Solo il 16% vuole trovare l’amore

Anno nuovo, vita nuova. Sono in tanti a dirlo, ma in pochi a mantenerlo. Tuttavia il rito propiziatorio dei buoni propositi per l’anno nuovo non sembra tramontare. Il tour operator  Speed Vacanze, specializzato in viaggi e crociere per single, ha interrogato gli spiriti liberi per conoscere quali siano le loro buone intenzioni per il neonato 2011.

Se molti pensano che il primo desiderio degli spiriti liberi sia quello di trovare l’amore, rimarranno sorpresi nello scoprire che, a pari merito, in cima alla classifica dei propositi dei single per l’anno nuovo, figurino, invece, la volontà di mettersi a dieta (24%) e di viaggiare (24%) alla scoperta di nuove mete.

“Stare bene con se stessi è la principale aspirazione di chi non è in coppia. Questa volontà di equilibrio interiore si manifesta nel buon proposito di mettersi in forma per piacere prima di tutto a se stessi e nella scoperta di nuovi luoghi alla ricerca dell’armonia con l’ambiente circostante” dichiara Giuseppe Gambardella, fondatore di Speed Vacanze e Speed Date, società che si occupa di eventi per single.
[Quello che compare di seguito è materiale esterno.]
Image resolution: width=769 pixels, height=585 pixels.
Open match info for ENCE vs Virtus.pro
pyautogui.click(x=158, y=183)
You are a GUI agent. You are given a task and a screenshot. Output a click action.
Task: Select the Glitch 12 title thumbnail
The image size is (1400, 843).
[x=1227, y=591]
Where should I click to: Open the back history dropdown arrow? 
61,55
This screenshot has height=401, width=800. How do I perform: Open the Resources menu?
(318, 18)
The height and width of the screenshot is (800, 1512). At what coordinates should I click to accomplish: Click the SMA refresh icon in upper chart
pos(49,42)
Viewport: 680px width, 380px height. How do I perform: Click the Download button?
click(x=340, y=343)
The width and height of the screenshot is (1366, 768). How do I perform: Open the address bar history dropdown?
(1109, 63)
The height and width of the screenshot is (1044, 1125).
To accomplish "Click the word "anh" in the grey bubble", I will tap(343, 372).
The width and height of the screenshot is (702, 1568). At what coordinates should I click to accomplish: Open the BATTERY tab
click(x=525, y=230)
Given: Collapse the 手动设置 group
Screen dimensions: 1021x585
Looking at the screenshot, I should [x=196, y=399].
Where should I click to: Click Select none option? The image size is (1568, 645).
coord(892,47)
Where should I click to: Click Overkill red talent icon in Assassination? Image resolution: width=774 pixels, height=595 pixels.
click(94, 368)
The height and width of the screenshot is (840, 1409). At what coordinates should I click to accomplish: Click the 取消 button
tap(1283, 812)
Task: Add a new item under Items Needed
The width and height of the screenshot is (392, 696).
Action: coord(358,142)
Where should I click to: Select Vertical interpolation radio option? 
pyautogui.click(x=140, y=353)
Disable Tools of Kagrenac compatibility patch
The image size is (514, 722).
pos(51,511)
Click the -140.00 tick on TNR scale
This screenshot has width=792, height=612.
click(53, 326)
Il 20% dei single poi pensa alla vita pratica e indica come proposito del nuovo anno quello di trovare un lavoro più interessante. Il 16% invece è alla ricerca del grande amore che fa battere il cuore.

Più basse le percentuali di single che, infine, si sono promessi di iscriversi in palestra (10%) o di frequentare corsi di inglese, di informatica o simili per ampliare le proprie competenze e abilità (6%).

“Dal nostro sondaggio emerge chiaramente come la condizione di single non sia più vissuta in maniera negativa. Il fatto che solo una minima parte di spiriti liberi abbia come primo obiettivo del 2011 quello di trovare l’amore vuol dire che in molti sanno stare bene anche da soli. Essere single, infatti, non è più sinonimo di solitudine. Oggi gli “scoppiati” si dedicano ai propri interessi, viaggiano in gruppo, amano trascorrere molto tempo con i propri amici” aggiunge Giuseppe Gambardella.

Ma quanti single sono certi di mantener fede ai buoni propositi di inizio anno? Solo il 12%. Il restante 88% sa bene che spesso le promesse fatte al principio diventano promesse da marinai.

“Soprattutto per chi intende mettersi a dieta, andare in palestra o frequentare un corso di inglese non è facile mantenere gli impegni presi con se stessi. I propositi che dipendono esclusivamente dalla forza di volontà della singola persona paradossalmente sono più difficili da mantenere di  quelli che derivano anche da altri fattori come la ricerca del lavoro e del grande amore” conclude Giuseppe Gambardella.